# 本文
香港の登記所のウェブサイトで、オカダホールディングスのステータスに変更がありました。これは、ユニバーサルエンターテイメントに残る経営陣と、同社の創業者・岡田和生氏の対立を見る上で、無視できない変化だと ...




【2022年9月2日】

オカダマニラの構造(2022年9月以降)

ユニバーサルエンターテインメントグループがオカダマニラを奪還

  • 3ヶ月ちょっとの間、岡田和生グループに支配されていたオカダマニラを、ユニバーサルエンターテインメントグループが2022年9月2日に奪還した
  • ユニバーサルエンターテインメントグループと岡田和生グループの形勢は逆転し、ユニバーサルエンターテインメントグループがオカダマニラの運営業務に復帰
  • 岡田和生氏による指名を通じて取締役会メンバーになったとされていた岡田和生グループの面々は、オカダマニラから追い出された
  • ただし、2017年にTRLEIのCEOから解任されていた岡田和生氏を、一旦元に戻すようTRLEIに命じた、最高裁判所の命令(=SQAO)があるため、岡田和生氏だけはTRLEIの取締役会メンバーに残った

どのようにして奪還に至ったのか?

# 記録情報
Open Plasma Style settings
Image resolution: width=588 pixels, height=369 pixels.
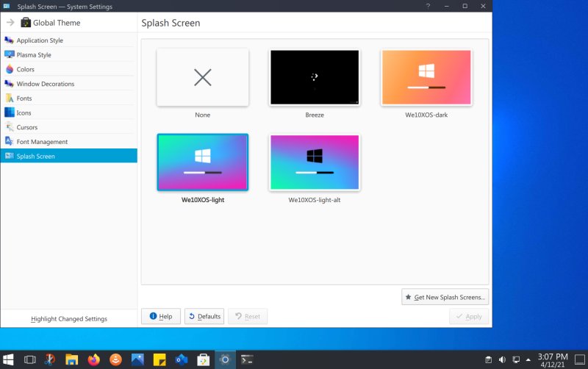[34, 55]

# 課題
上記のオカダマニラ奪還に関する本文を、一字も変えずに全文書き出すこと。

# 回答
香港の登記所のウェブサイトで、オカダホールディングスのステータスに変更がありました。これは、ユニバーサルエンターテイメントに残る経営陣と、同社の創業者・岡田和生氏の対立を見る上で、無視できない変化だと ...




【2022年9月2日】

オカダマニラの構造(2022年9月以降)

ユニバーサルエンターテインメントグループがオカダマニラを奪還

  • 3ヶ月ちょっとの間、岡田和生グループに支配されていたオカダマニラを、ユニバーサルエンターテインメントグループが2022年9月2日に奪還した
  • ユニバーサルエンターテインメントグループと岡田和生グループの形勢は逆転し、ユニバーサルエンターテインメントグループがオカダマニラの運営業務に復帰
  • 岡田和生氏による指名を通じて取締役会メンバーになったとされていた岡田和生グループの面々は、オカダマニラから追い出された
  • ただし、2017年にTRLEIのCEOから解任されていた岡田和生氏を、一旦元に戻すようTRLEIに命じた、最高裁判所の命令(=SQAO)があるため、岡田和生氏だけはTRLEIの取締役会メンバーに残った

どのようにして奪還に至ったのか?